香川・琴平町にある江戸時代から続く芝居小屋「金丸座」の「四国こんぴら歌舞伎大芝居」が今年も4月に行われます。今年で34回目となり、連日満員となる人気興行です。先日、その記者会見があったのですが、出席した中村梅玉、中村芝翫、中村橋之助、中村福之助も琴平での滞在を楽しみにしていました。

 歌舞伎は地方巡業もあるのですが、それは1日公演を行うと、翌日は移動日となり、ゆっくりと観光気分に浸れないのです。その点、こんぴら歌舞伎は4月7日から22日まで2週間以上の滞在となり、終演も夜6時ごろと、ゆっくりできるのです。最近は温泉もわき、宿泊する旅館で温泉に入って、瀬戸内海のおいしいものを食べられると、歌舞伎俳優の間でも人気の公演地になっています。

 19年ぶりの出演となる芝翫は「おいしい店がいっぱいあるので、いろいろと回りたい」と言えば、初出演となる橋之助、福之助は「琴平といえば、金刀比羅宮(ことひらぐう)。階段で上がるのは大変と聞いているけれど、頑張って奥社までの1363段に挑戦したい」と力強く宣言しました。

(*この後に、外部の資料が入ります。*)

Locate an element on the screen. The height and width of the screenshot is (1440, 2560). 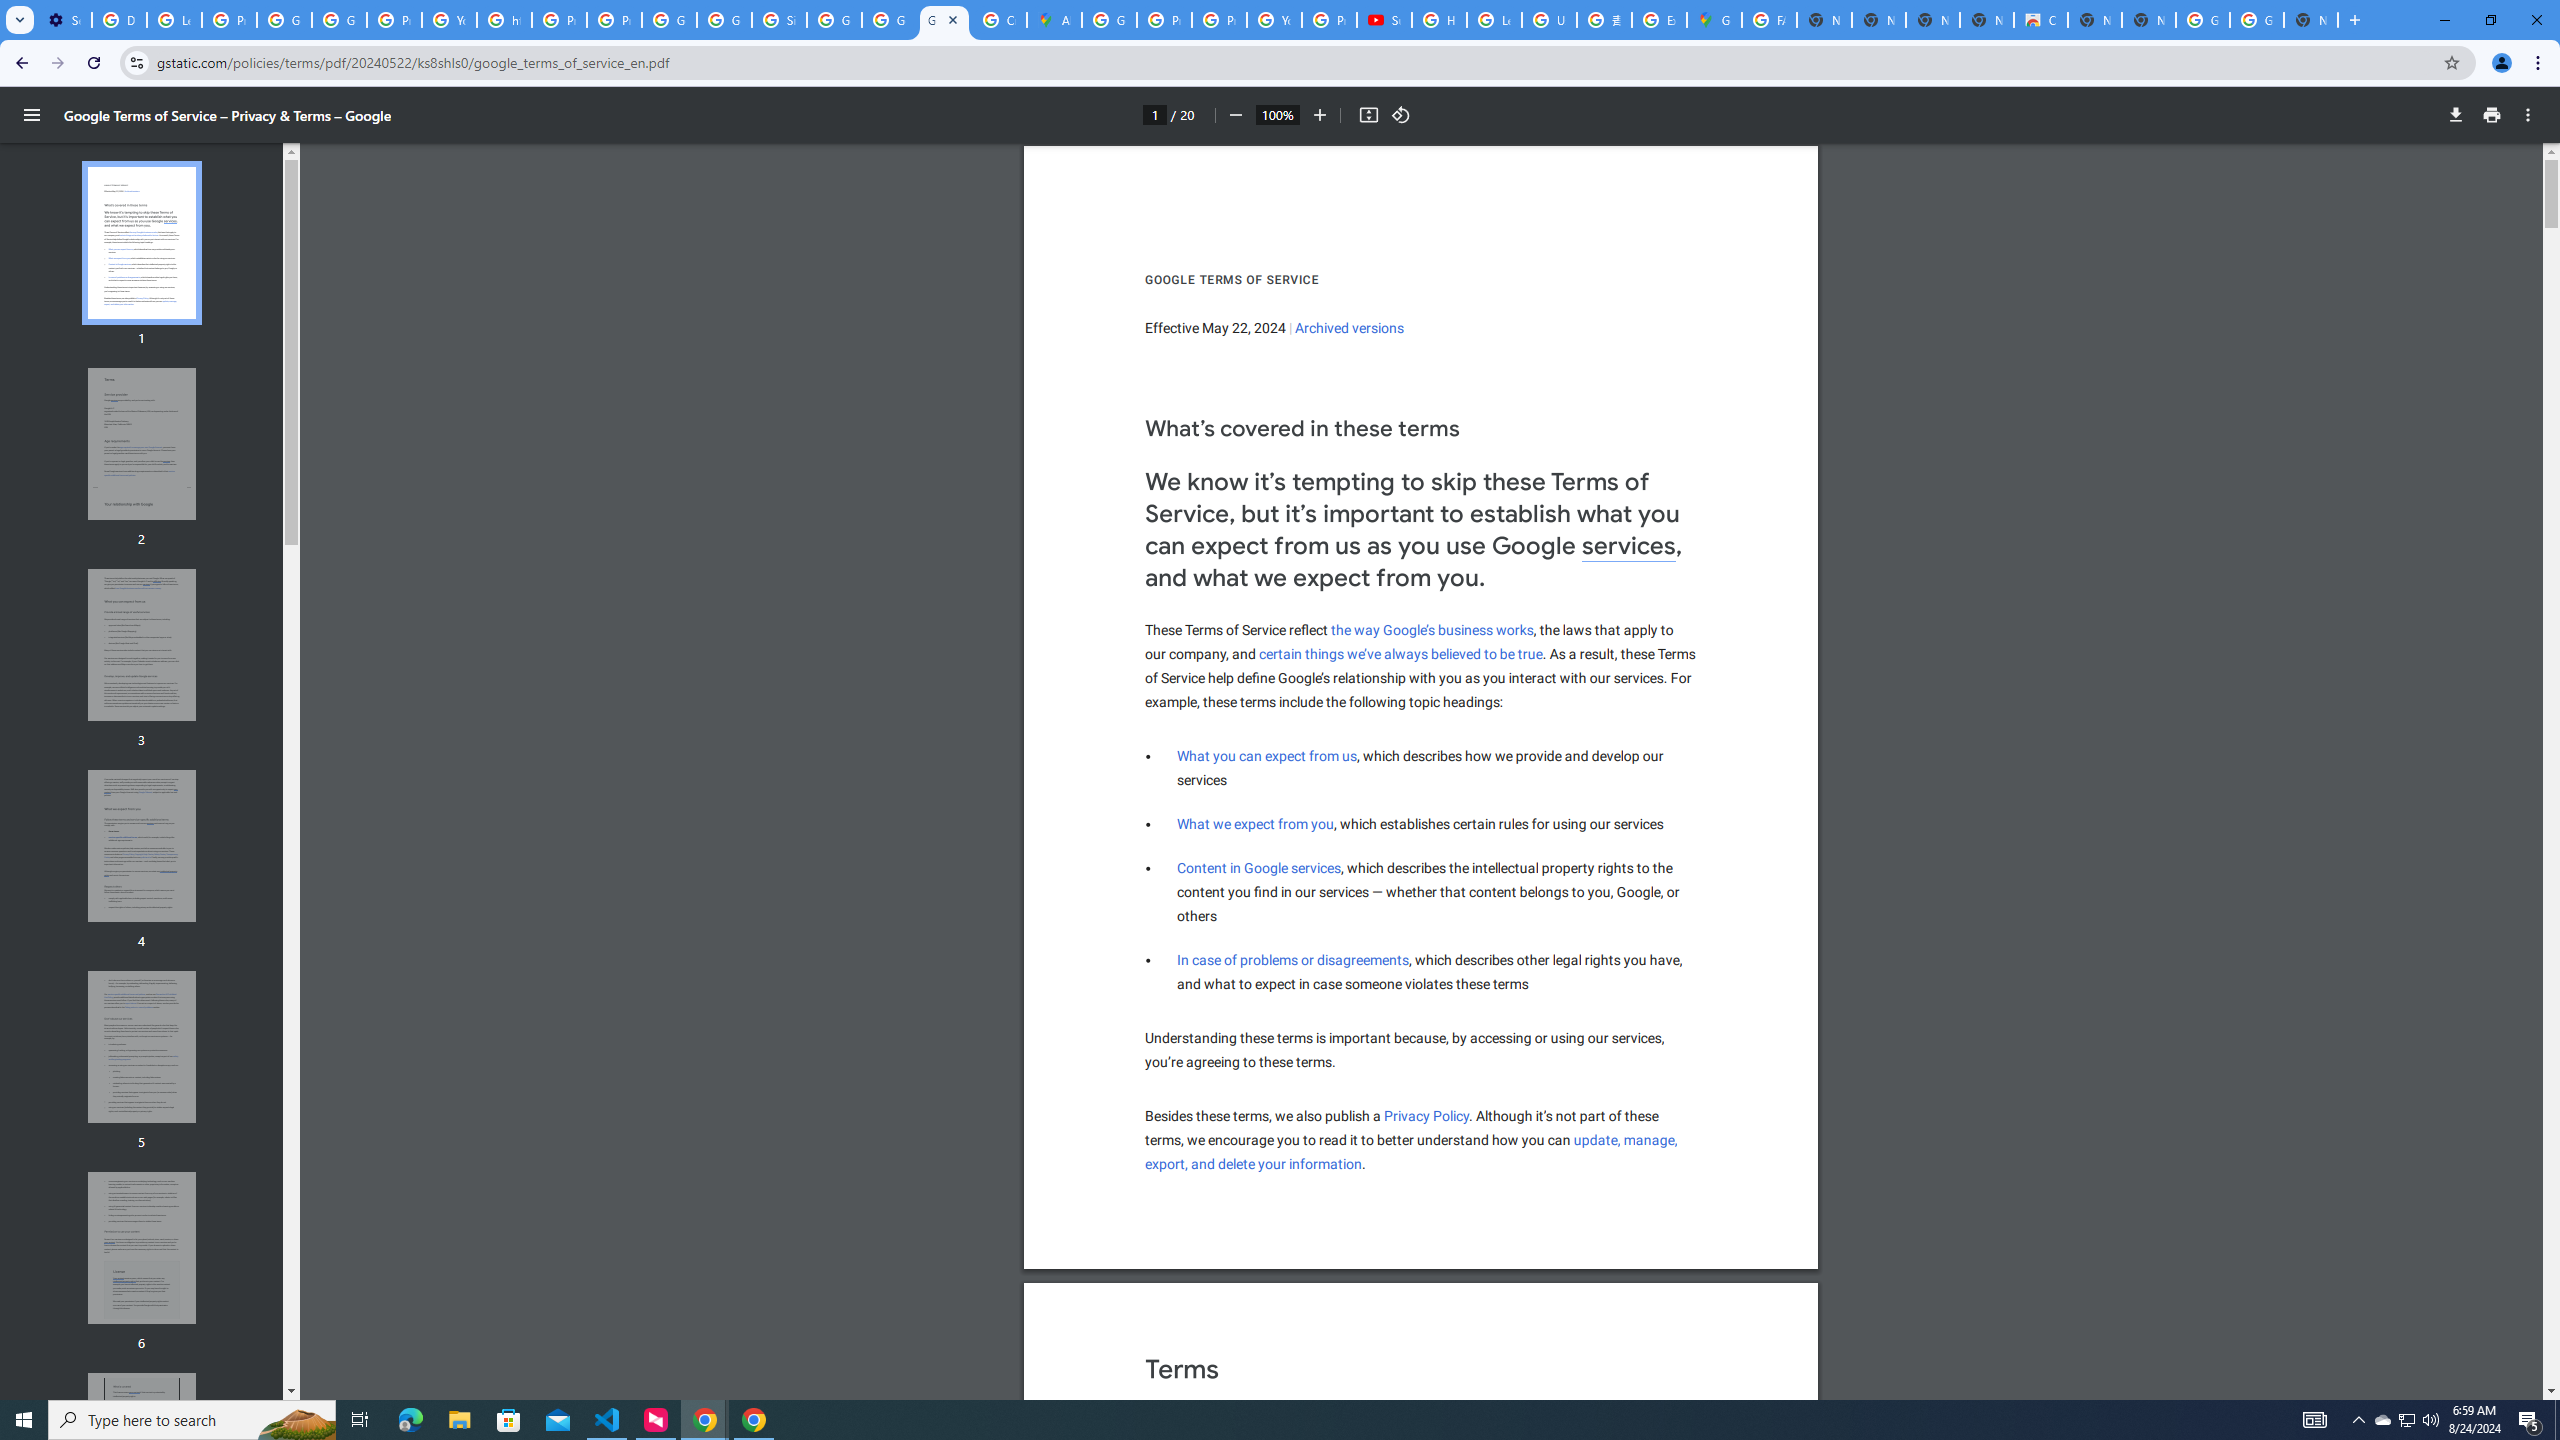
Zoom in is located at coordinates (1320, 115).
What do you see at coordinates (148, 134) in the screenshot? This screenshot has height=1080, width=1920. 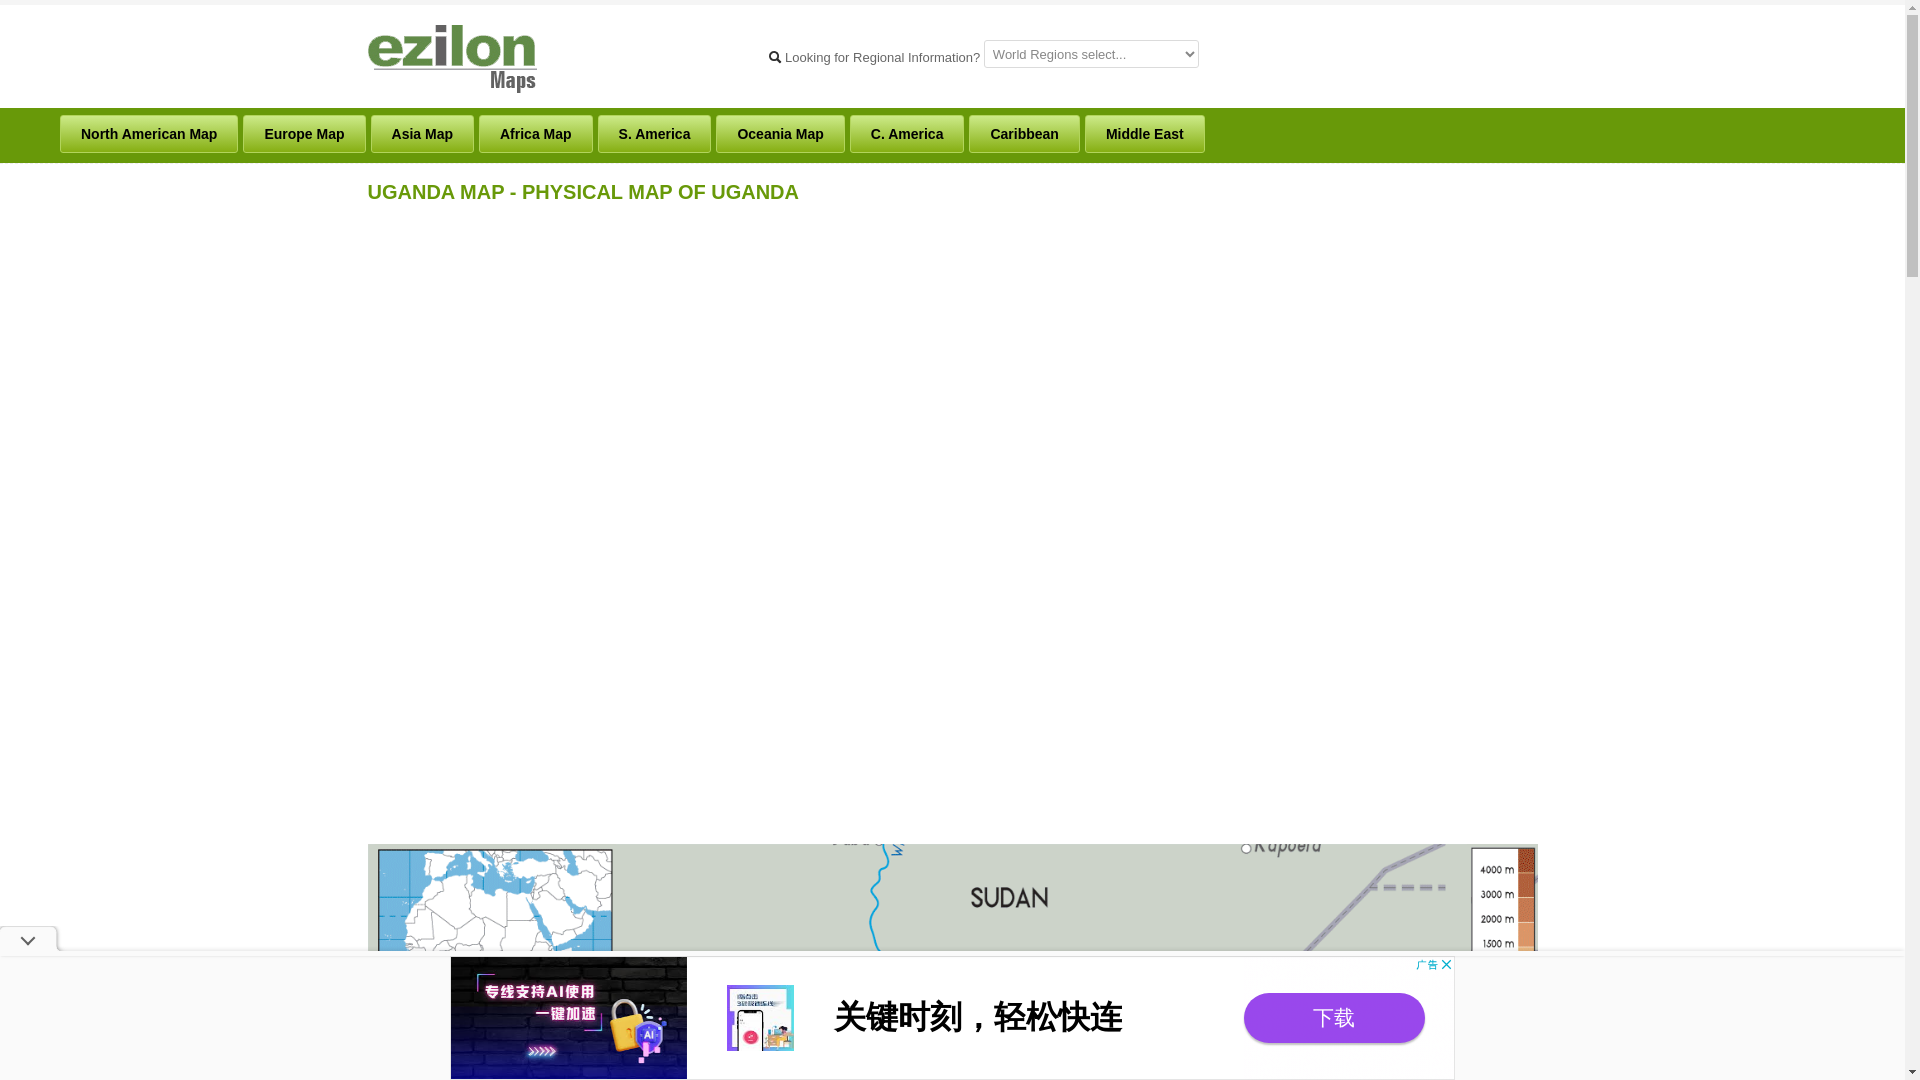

 一方、4年ぶりの出演という梅玉は意外な趣味を明かしました。「ここでの楽しみは琴電(琴平電鉄)に乗ること。途中まで行って、引き返してきます。車窓に広がる田園風景をのんびりと見ているだけで、楽しくなってくる。そして、温泉に入るのもいいですね」。71歳の大御所、梅玉が「乗り鉄」とは知りませんでした。